Task objective: Transcribe the lines from the start of the data below through the line with "Click the dark", word for word and nothing more.

Task input:
▬▬▬▬▬▬▬▬▬▬
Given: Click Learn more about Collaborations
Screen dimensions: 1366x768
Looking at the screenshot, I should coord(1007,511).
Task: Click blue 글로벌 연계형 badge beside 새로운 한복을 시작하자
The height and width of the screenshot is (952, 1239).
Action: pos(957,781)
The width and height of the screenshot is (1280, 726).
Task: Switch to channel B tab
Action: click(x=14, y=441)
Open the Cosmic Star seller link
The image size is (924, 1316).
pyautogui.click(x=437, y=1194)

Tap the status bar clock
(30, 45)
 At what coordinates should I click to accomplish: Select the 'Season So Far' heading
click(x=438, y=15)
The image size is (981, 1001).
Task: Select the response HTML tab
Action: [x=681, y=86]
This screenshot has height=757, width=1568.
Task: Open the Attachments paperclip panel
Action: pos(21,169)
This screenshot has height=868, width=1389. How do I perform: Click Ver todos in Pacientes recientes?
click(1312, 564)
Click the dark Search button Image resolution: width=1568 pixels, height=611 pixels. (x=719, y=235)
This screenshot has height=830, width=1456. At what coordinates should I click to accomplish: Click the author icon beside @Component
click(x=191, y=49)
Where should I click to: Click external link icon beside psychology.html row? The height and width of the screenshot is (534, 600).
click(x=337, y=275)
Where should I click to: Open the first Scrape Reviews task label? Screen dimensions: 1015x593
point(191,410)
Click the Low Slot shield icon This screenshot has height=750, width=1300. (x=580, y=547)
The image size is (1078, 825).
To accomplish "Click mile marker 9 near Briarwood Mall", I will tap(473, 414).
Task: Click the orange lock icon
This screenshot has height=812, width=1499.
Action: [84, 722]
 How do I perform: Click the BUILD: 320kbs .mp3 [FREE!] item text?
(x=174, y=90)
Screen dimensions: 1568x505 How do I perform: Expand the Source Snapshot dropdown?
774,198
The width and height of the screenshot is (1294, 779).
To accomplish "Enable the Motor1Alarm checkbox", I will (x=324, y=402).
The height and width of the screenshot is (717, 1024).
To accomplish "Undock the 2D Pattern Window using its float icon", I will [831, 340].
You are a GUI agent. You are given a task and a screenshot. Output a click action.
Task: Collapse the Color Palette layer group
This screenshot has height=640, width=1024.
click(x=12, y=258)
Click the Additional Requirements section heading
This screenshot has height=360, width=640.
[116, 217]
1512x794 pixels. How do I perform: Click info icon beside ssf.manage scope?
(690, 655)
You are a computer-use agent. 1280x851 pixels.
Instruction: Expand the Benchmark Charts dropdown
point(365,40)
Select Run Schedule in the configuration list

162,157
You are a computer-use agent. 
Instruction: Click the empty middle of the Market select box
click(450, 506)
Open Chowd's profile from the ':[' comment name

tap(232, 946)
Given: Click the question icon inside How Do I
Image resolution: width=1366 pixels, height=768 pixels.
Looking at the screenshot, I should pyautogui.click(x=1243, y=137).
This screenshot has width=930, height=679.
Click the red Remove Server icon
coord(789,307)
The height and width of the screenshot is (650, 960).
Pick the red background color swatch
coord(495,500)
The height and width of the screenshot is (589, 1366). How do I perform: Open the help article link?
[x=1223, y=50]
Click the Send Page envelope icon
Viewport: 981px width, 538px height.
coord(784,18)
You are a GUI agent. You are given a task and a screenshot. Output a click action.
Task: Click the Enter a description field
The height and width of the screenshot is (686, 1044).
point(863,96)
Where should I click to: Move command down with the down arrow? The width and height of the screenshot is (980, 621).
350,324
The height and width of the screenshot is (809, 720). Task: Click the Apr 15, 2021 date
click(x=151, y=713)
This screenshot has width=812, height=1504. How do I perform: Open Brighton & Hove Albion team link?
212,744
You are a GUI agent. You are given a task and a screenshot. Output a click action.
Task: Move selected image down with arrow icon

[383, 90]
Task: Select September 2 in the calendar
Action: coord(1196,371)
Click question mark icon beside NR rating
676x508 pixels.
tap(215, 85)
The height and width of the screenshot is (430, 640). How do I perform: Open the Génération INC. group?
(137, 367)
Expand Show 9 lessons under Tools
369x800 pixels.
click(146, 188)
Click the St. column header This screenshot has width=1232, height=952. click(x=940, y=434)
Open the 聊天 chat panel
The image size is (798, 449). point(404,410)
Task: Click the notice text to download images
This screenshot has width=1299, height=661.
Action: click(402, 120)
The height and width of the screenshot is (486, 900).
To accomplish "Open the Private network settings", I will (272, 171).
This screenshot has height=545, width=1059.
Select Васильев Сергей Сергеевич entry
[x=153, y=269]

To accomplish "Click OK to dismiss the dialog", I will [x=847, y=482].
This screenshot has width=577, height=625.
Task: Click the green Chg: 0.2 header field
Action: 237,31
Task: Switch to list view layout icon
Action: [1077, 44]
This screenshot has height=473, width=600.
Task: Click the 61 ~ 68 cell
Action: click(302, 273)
▬▬▬▬▬▬▬▬▬▬
Solution to this exercise:
Given: Click Learn more about Collaborations
Screen dimensions: 1366x768
Looking at the screenshot, I should coord(1007,511).
Task: Click blue 글로벌 연계형 badge beside 새로운 한복을 시작하자
The height and width of the screenshot is (952, 1239).
Action: pos(957,781)
The width and height of the screenshot is (1280, 726).
Task: Switch to channel B tab
Action: click(x=14, y=441)
Open the Cosmic Star seller link
The image size is (924, 1316).
pyautogui.click(x=437, y=1194)

Tap the status bar clock
(30, 45)
 At what coordinates should I click to accomplish: Select the 'Season So Far' heading
click(x=438, y=15)
The image size is (981, 1001).
Task: Select the response HTML tab
Action: [x=681, y=86]
This screenshot has height=757, width=1568.
Task: Open the Attachments paperclip panel
Action: pos(21,169)
This screenshot has height=868, width=1389. How do I perform: Click Ver todos in Pacientes recientes?
click(1312, 564)
Click the dark Search button Image resolution: width=1568 pixels, height=611 pixels. (x=719, y=235)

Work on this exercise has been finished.